[Start of Text extract]
Below diagram is an overview of Kubelet using UpdateContainerResources and ContainerStatus CRI APIs to set new container resource limits, and update the Pod Status in response to user changing the desired resources in Pod Spec.

   +-----------+                   +-----------+                  +-----------+
   |           |                   |           |                  |           |
   | apiserver |                   |  kubelet  |                  |  runtime  |
   |           |                   |           |                  |           |
   +-----+-----+                   +-----+-----+                  +-----+-----+
         |                               |                              |
         |       watch (pod update)      |                              |
         |------------------------------>|                              |
         |     [Containers.Resources]    |                              |
         |                               |                              |
         |                            (admit)                           |
         |                               |                              |
         |                               |  UpdateContainerResources()  |
         |                               |----------------------------->|
         |                               |                         (set limits)
[End of Text extract]
[Start of Dataset rows]
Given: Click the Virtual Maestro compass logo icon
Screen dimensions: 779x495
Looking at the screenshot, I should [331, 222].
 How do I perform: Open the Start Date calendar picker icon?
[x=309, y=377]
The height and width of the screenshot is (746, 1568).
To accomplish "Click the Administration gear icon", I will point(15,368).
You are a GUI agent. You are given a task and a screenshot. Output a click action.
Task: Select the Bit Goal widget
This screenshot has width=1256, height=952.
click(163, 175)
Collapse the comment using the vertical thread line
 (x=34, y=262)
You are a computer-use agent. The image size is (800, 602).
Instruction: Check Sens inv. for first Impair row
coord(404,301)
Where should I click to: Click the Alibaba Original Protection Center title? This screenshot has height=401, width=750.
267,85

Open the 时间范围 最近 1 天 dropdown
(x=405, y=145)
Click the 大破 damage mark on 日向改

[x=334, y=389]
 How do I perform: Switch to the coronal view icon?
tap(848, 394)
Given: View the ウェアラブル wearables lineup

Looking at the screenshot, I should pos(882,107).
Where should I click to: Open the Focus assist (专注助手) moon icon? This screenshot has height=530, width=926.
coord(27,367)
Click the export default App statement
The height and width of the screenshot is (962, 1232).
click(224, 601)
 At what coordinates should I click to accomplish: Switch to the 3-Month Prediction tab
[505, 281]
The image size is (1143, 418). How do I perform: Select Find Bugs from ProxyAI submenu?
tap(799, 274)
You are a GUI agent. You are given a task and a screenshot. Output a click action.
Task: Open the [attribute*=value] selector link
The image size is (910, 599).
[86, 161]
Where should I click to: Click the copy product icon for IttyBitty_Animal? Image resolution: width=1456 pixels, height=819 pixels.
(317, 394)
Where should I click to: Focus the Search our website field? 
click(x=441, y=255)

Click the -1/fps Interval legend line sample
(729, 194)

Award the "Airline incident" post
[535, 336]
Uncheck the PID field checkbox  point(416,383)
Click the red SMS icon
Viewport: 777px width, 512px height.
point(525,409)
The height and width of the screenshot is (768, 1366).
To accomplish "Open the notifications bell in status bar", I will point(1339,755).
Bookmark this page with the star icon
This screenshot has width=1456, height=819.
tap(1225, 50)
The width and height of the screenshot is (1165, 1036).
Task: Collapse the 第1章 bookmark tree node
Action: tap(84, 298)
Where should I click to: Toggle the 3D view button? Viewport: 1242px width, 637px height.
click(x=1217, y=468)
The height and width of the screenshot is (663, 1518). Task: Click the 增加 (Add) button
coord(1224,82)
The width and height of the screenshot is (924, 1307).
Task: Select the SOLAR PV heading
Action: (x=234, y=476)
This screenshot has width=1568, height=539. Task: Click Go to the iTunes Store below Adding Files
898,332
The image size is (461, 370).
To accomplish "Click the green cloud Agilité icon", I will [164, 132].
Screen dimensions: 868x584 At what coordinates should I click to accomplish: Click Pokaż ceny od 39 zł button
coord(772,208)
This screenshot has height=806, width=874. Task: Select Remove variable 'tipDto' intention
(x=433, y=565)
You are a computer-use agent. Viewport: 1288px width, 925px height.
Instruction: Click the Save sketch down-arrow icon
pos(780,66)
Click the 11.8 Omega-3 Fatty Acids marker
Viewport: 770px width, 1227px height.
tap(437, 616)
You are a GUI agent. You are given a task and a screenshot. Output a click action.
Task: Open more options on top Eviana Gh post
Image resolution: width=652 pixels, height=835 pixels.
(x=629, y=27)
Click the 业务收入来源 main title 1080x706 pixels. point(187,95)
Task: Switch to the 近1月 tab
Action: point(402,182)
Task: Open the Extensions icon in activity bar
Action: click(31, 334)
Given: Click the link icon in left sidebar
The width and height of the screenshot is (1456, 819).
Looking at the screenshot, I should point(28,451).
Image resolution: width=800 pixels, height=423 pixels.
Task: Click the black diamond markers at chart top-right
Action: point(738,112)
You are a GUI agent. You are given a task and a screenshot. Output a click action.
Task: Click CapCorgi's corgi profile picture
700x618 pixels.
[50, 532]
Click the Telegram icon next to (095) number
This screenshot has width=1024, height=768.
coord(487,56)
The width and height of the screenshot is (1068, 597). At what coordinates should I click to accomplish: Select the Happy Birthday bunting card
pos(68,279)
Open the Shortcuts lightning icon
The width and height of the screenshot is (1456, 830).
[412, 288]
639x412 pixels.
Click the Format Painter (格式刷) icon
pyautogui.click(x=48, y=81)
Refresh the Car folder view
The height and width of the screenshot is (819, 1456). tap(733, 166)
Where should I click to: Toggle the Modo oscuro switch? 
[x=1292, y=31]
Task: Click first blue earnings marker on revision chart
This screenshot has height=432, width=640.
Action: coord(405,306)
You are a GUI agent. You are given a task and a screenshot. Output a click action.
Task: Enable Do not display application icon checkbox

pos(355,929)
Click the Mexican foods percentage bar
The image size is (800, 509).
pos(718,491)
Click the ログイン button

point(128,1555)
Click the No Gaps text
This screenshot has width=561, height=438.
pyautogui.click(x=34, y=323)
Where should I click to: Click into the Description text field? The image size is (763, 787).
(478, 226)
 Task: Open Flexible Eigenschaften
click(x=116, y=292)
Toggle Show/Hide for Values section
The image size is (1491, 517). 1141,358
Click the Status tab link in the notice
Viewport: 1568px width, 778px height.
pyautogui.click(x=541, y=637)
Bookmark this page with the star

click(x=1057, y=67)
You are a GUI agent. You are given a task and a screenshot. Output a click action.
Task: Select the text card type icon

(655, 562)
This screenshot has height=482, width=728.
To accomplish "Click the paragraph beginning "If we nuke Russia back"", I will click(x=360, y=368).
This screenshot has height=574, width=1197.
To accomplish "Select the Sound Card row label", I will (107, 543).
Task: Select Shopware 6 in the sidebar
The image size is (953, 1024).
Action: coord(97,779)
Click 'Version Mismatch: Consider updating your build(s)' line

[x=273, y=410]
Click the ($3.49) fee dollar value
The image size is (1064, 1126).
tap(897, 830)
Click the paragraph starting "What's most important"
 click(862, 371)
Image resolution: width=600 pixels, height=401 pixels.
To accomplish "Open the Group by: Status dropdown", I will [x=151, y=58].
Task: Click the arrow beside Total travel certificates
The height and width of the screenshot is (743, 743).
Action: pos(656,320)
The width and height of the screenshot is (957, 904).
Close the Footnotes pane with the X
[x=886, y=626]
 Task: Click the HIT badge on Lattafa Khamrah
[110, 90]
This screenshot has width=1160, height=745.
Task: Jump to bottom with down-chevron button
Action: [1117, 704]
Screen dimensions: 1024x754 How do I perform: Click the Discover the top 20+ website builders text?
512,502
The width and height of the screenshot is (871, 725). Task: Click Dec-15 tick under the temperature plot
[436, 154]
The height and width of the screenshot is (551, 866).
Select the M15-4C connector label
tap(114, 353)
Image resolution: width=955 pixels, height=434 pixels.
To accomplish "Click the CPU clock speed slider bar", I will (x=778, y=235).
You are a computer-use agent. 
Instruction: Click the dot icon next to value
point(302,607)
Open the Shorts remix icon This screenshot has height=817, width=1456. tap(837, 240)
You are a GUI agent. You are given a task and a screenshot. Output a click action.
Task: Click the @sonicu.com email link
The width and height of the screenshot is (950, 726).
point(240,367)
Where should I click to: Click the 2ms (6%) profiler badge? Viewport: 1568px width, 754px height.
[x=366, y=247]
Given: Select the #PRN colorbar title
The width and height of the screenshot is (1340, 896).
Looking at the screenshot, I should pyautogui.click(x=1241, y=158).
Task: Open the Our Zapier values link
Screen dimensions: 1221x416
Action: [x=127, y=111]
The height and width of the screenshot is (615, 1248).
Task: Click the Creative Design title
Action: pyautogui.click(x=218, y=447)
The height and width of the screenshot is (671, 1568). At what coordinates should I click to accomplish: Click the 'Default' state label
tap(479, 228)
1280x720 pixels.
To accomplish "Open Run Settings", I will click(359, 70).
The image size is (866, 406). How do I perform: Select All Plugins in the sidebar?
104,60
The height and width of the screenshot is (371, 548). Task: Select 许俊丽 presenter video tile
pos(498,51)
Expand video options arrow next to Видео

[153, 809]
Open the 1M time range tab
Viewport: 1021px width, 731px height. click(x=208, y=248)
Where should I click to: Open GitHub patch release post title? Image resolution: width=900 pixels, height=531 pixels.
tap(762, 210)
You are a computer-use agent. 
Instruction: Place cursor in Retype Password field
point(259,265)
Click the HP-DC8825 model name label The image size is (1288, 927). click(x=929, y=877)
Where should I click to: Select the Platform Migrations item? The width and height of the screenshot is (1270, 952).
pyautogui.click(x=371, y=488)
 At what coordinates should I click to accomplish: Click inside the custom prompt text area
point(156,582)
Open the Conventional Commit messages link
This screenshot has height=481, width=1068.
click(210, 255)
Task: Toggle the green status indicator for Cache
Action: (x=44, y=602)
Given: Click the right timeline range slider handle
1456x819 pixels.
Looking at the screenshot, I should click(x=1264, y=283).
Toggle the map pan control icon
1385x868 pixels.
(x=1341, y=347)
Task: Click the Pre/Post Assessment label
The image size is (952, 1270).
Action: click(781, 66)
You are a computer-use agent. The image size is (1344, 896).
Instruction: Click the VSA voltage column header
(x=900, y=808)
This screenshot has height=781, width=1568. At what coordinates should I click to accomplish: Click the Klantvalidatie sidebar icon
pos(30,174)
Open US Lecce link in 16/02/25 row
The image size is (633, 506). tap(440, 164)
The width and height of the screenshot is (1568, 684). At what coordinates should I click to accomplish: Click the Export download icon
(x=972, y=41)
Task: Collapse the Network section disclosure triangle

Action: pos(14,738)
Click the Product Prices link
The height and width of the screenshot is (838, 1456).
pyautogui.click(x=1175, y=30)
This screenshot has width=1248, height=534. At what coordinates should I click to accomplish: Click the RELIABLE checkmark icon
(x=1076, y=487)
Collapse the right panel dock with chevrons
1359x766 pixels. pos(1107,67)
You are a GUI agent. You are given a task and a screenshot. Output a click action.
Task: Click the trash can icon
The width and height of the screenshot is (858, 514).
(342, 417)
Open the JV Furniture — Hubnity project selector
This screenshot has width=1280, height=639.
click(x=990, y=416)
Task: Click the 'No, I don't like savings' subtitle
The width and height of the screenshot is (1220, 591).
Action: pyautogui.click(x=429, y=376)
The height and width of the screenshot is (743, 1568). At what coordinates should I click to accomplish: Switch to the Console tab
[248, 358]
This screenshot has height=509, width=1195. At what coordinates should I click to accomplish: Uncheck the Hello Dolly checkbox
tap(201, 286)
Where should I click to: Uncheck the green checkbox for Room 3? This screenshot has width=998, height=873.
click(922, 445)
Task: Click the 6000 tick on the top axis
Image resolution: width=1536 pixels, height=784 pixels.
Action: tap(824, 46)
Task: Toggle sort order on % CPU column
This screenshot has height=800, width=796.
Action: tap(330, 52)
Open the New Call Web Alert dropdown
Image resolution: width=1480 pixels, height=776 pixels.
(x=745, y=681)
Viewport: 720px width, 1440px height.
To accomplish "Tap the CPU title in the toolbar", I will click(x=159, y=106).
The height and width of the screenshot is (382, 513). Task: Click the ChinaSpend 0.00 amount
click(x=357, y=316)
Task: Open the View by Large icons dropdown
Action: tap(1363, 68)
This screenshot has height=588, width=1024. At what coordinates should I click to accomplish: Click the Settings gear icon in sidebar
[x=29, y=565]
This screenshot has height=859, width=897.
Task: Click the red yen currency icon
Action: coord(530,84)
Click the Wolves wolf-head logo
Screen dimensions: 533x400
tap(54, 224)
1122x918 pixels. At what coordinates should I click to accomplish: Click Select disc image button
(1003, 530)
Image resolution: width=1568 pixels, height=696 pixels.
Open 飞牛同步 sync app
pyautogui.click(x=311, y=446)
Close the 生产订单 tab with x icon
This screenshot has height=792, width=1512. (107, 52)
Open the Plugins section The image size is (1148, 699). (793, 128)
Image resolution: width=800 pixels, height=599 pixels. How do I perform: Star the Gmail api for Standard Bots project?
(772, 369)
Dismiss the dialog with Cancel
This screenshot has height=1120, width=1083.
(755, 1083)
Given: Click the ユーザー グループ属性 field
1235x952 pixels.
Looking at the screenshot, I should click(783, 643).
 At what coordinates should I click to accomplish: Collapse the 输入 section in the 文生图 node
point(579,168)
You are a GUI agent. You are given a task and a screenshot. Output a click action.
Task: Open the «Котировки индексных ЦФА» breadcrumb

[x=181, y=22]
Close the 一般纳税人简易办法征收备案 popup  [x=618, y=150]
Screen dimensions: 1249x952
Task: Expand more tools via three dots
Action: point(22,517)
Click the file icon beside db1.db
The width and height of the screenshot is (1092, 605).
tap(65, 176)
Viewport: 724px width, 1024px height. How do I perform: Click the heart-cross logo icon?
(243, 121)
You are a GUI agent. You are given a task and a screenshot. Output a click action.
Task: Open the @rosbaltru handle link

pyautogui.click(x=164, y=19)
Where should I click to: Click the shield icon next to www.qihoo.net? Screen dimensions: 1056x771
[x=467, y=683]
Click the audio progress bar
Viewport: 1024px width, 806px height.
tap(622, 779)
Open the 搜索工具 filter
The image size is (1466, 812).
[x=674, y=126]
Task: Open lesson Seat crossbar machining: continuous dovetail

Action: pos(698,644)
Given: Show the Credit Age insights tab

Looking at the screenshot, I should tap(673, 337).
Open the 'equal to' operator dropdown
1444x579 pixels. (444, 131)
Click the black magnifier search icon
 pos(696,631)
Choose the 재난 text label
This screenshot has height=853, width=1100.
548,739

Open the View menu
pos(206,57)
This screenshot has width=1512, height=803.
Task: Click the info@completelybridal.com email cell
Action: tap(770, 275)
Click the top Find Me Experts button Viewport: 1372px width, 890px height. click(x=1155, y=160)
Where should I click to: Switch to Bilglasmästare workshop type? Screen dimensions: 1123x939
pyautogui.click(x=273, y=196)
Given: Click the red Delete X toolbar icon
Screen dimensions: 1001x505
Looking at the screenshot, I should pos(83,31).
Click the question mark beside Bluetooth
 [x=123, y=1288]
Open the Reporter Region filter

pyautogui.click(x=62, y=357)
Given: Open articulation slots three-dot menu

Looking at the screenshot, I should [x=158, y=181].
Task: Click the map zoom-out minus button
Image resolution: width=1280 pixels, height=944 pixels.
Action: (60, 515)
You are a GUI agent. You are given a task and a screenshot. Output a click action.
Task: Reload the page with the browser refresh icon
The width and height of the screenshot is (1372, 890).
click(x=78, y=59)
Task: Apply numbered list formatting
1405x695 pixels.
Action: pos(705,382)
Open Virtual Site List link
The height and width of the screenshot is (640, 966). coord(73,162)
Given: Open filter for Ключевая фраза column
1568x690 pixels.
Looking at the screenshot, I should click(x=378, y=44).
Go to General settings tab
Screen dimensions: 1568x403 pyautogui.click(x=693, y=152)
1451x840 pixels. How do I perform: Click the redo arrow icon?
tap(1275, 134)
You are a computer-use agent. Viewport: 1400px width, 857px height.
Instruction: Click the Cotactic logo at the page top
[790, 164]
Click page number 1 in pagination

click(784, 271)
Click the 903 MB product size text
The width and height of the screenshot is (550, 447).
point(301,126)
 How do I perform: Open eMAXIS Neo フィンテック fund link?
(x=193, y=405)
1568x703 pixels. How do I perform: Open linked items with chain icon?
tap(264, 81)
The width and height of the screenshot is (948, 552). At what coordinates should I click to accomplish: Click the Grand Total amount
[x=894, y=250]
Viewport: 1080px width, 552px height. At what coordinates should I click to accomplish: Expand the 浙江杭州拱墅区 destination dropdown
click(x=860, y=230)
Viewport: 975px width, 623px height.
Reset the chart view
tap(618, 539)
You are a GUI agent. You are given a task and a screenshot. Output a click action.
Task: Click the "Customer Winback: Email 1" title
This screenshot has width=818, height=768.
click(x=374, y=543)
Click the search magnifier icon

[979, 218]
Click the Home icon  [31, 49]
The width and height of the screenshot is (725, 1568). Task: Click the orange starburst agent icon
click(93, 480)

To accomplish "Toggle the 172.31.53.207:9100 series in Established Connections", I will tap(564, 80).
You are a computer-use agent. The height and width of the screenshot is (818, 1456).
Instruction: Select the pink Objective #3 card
[End of Dataset rows]
_Given request 1_. According to the Kubelet resource update overview, which two CRI APIs does Kubelet use to apply new container resource limits and update the Pod Status?
_Given request 2_. Carry the Kubelet resource update overview forward from its final line.

_Task output 1_. UpdateContainerResources and ContainerStatus.

_Task output 2_.
         |                               |<- - - - - - - - - - - - - - -|
         |                               |                              |
         |                               |      ContainerStatus()       |
         |                               |----------------------------->|
         |                               |                              |
         |                               |     [ContainerResources]     |
         |                               |<- - - - - - - - - - - - - - -|
         |                               |                              |
         |      update (pod status)      |                              |
         |<------------------------------|                              |
         | [ContainerStatuses.Resources] |                              |
         |                               |                              |
  • Kubelet invokes UpdateContainerResources() CRI API in ContainerManager interface to configure new CPU and memory limits for a Container by specifying those values in ContainerResources parameter to the API. Kubelet sets ContainerResources parameter specific to the target runtime platform when calling this CRI API.

  • Kubelet calls ContainerStatus() CRI API in ContainerManager interface to get the CPU and memory limits applied to a Container. It uses the values returned in ContainerStatus.Resources to update ContainerStatuses[i].Resources.Limits for that Container in the Pod’s Status.

Kubelet Restart Analysis

Analysis of Kubelet restarts happening at various points of resize, and how recovery happens. Impacts of a restart outside of resource configuration are out of scope.

  1. Kubelet Admits a new pod
  • Resource allocation checkpointed before sending the pod to the pod workers
  • Restart before checkpointing: pod goes through admission again as if new
  • Restart after checkpointing: pod goes through admission using the allocated resources
  1. Kubelet creates a container
  • Resources actuated after CreateContainer call succeeds
  • Restart before acknowledgement: Kubelet issues a superfluous UpdatePodResources request
  • Restart after acknowledgement: No resize needed
  1. Container starts, triggering a pod sync event
  • Kubelet updates status with actual resources reported by runtime, allocated resources from checkpoint
  • Allocated == Acknowledeged, so no resize needed
  • No races around restart.
  1. Pod is resized in the API, Kubelet observes the update
  • Triggers a pod sync
  • On restart, Kubelet reads the latest pod from the API and triggers a pod sync, so same effect as observing the update.
  1. Updated pod is synced: Check if pod can be admitted
  • No: add PodResizePending condition with type Deferred, no change to allocated resources
    • Restart: redo admission check, still deferred.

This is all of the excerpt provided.